* Work required: How many lines in the items below contain the string "Viewport"? Reply with the number alone.
○ ○ ○
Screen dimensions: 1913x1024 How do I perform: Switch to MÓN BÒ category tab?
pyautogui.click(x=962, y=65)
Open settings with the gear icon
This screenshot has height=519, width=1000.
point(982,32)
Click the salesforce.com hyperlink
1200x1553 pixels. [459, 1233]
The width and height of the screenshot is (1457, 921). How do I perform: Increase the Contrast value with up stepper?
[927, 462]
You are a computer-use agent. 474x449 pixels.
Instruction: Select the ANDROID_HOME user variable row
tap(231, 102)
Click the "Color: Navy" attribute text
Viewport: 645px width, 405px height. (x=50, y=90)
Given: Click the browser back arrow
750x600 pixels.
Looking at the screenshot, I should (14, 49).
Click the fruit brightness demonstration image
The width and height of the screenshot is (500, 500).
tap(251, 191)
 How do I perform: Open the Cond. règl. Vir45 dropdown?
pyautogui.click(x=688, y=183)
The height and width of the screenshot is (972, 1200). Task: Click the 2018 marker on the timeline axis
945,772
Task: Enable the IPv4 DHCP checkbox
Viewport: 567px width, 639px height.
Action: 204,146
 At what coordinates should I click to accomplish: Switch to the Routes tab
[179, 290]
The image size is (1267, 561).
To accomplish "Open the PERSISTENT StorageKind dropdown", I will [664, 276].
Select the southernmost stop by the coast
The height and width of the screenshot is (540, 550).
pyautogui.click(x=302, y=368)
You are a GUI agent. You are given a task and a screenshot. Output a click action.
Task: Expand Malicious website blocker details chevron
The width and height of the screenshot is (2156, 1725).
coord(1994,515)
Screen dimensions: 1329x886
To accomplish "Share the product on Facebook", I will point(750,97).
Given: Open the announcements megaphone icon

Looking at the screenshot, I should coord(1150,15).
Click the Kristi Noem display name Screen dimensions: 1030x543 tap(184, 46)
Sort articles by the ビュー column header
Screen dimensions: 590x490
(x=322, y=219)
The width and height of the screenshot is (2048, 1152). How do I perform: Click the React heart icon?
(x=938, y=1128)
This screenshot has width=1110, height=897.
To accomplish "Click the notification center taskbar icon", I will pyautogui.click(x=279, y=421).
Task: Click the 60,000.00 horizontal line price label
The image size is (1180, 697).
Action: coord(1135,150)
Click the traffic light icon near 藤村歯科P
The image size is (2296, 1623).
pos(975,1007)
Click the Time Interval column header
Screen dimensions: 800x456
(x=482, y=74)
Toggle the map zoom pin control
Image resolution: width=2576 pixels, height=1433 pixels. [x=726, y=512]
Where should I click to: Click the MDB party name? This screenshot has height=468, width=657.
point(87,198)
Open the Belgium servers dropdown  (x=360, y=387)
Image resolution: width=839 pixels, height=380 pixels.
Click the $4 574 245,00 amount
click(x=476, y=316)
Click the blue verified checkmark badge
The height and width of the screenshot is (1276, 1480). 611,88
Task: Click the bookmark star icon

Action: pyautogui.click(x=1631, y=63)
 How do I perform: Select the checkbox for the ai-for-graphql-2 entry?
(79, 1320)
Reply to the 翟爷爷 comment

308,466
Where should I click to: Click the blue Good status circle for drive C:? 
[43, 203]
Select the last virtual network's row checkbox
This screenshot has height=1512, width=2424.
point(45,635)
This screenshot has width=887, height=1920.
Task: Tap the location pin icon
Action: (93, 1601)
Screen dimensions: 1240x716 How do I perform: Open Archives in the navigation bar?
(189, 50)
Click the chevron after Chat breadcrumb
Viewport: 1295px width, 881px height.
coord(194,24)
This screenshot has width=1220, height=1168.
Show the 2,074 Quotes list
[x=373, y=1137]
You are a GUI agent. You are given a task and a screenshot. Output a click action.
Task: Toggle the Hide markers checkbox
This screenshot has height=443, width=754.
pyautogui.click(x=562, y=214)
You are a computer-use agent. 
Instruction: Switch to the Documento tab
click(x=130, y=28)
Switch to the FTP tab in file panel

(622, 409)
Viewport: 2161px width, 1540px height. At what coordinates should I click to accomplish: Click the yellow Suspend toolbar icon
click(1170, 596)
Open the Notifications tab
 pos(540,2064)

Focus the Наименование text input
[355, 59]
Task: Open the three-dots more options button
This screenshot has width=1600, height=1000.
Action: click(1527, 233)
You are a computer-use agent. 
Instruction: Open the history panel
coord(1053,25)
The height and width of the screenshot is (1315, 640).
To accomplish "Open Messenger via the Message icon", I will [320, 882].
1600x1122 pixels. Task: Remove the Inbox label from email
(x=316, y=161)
○ ○ ○
* Written solution: 4